Your instructions:
Could you write out the lines below word for word, starting at the first one and ending at the line that contains "(x=17, y=33)", leaving out the pictures?

Source material:
============================================================

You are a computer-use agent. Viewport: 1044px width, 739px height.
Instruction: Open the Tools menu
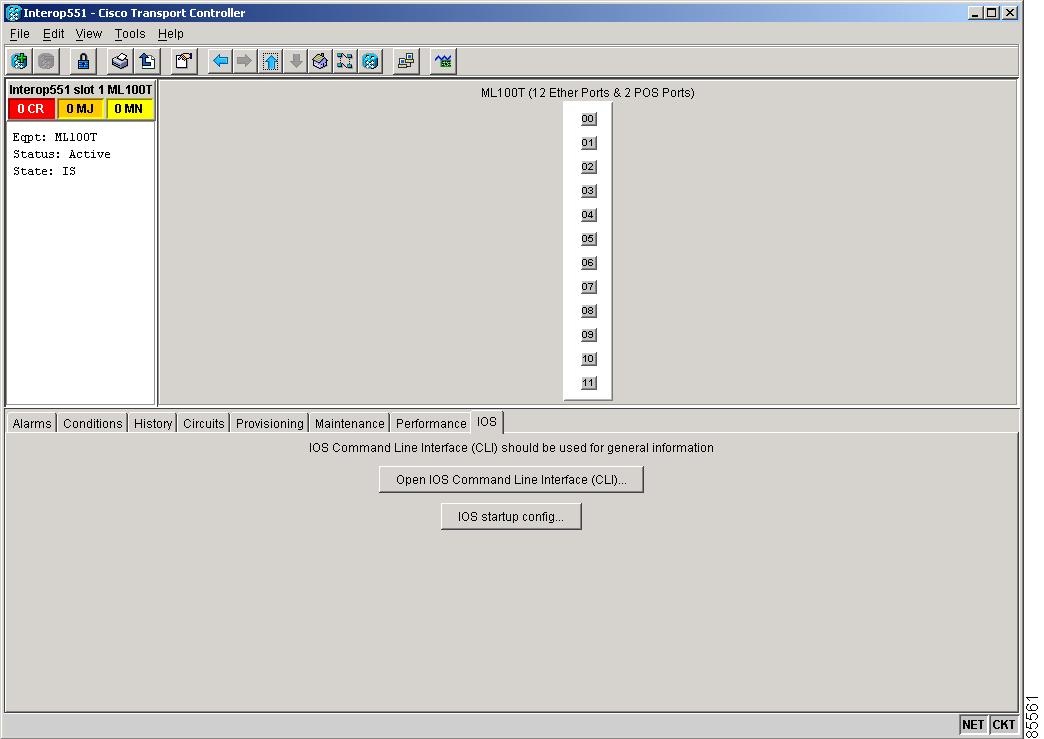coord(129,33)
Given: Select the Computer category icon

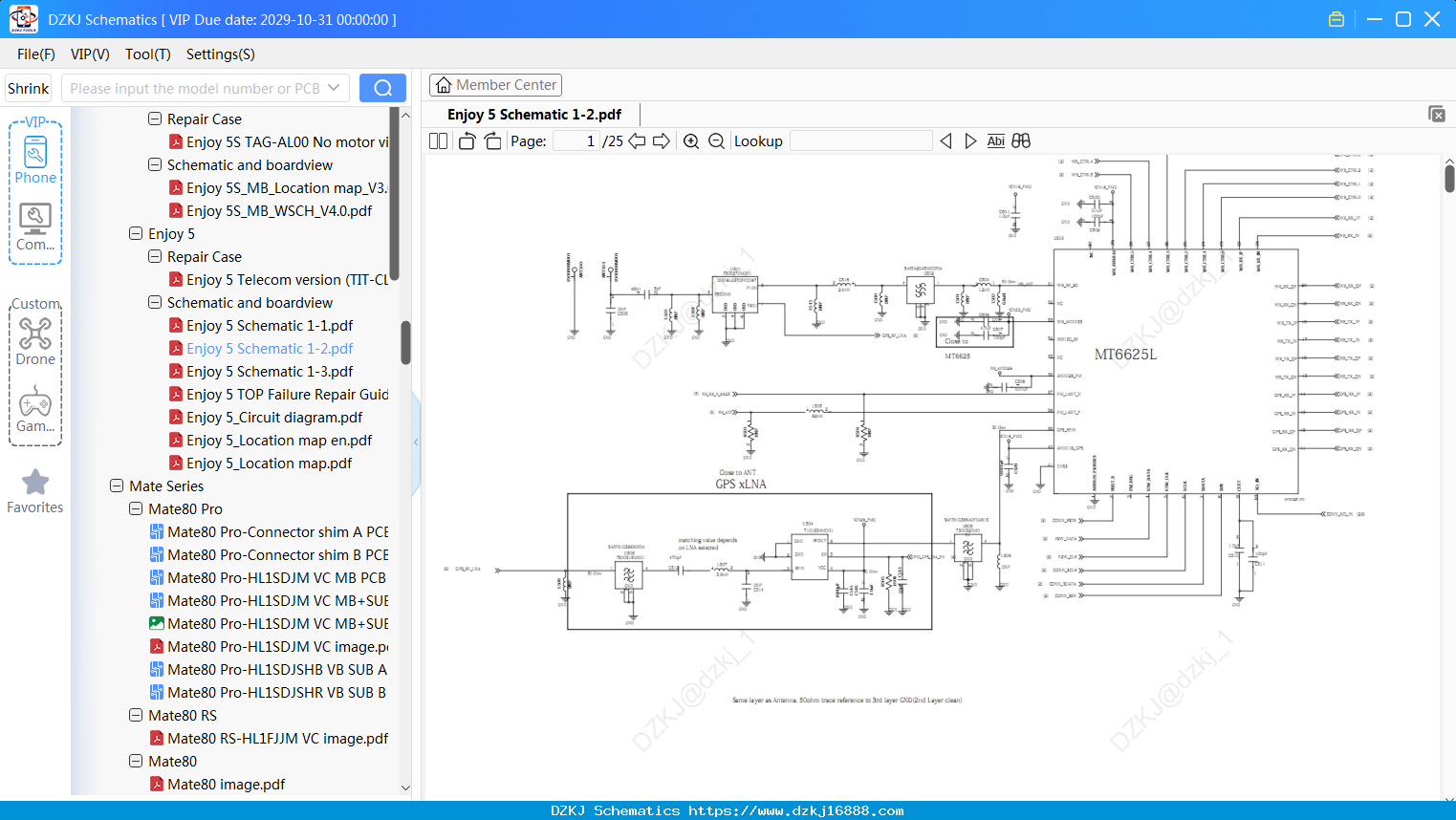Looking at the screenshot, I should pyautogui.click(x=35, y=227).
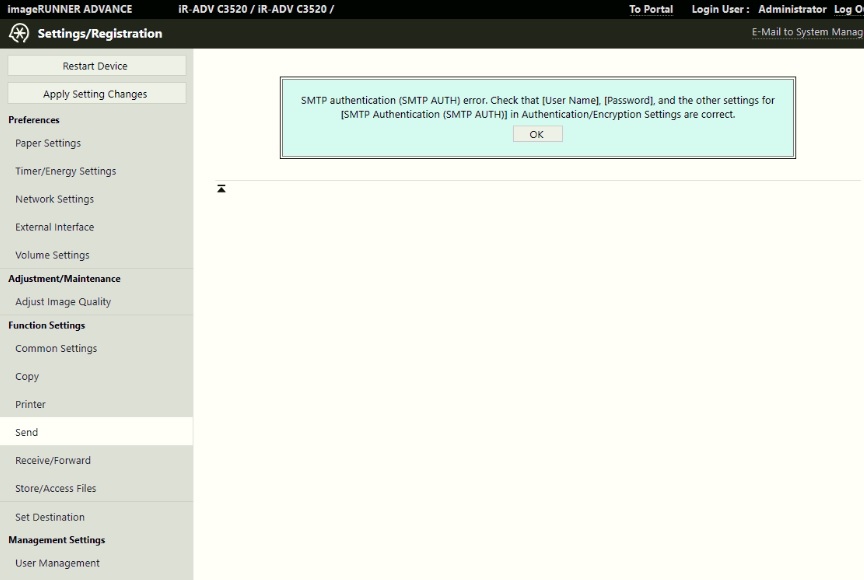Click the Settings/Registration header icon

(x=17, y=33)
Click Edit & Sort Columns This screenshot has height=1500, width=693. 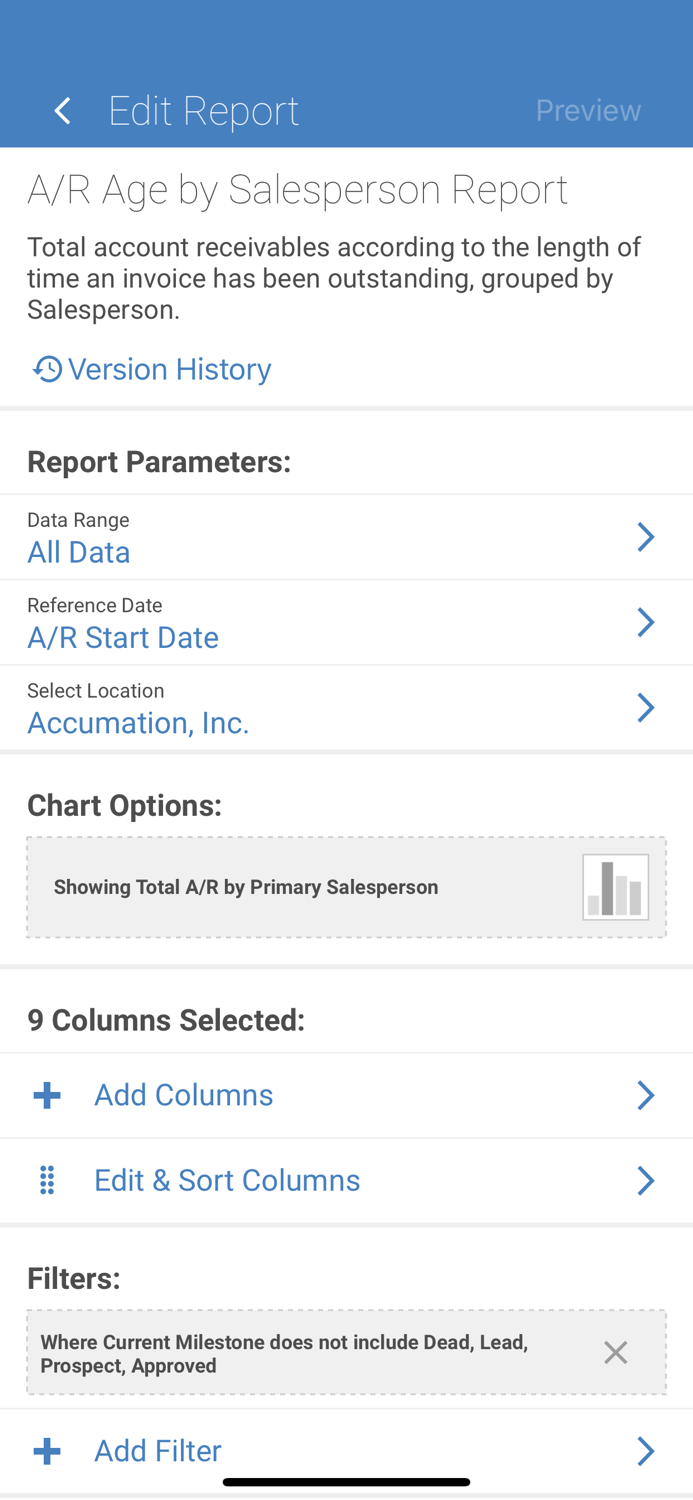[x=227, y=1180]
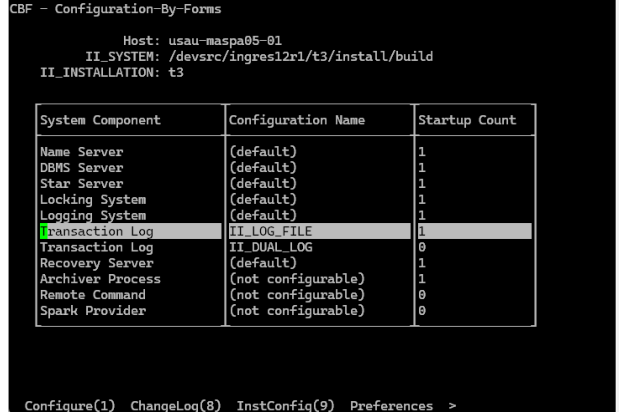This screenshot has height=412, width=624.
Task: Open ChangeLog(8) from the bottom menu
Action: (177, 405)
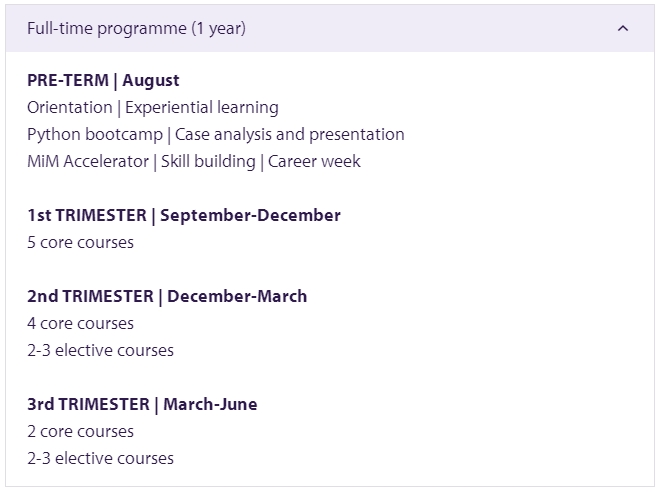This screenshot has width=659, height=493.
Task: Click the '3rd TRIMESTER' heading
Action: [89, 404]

============================================================

Solved exercise:
You are a computer-use agent. Viewport: 1044px width, 739px height.
Instruction: Open the Tools menu
coord(129,33)
Given: Select the Computer category icon

Looking at the screenshot, I should pyautogui.click(x=35, y=227).
Click the Settings/Registration header icon

(x=17, y=33)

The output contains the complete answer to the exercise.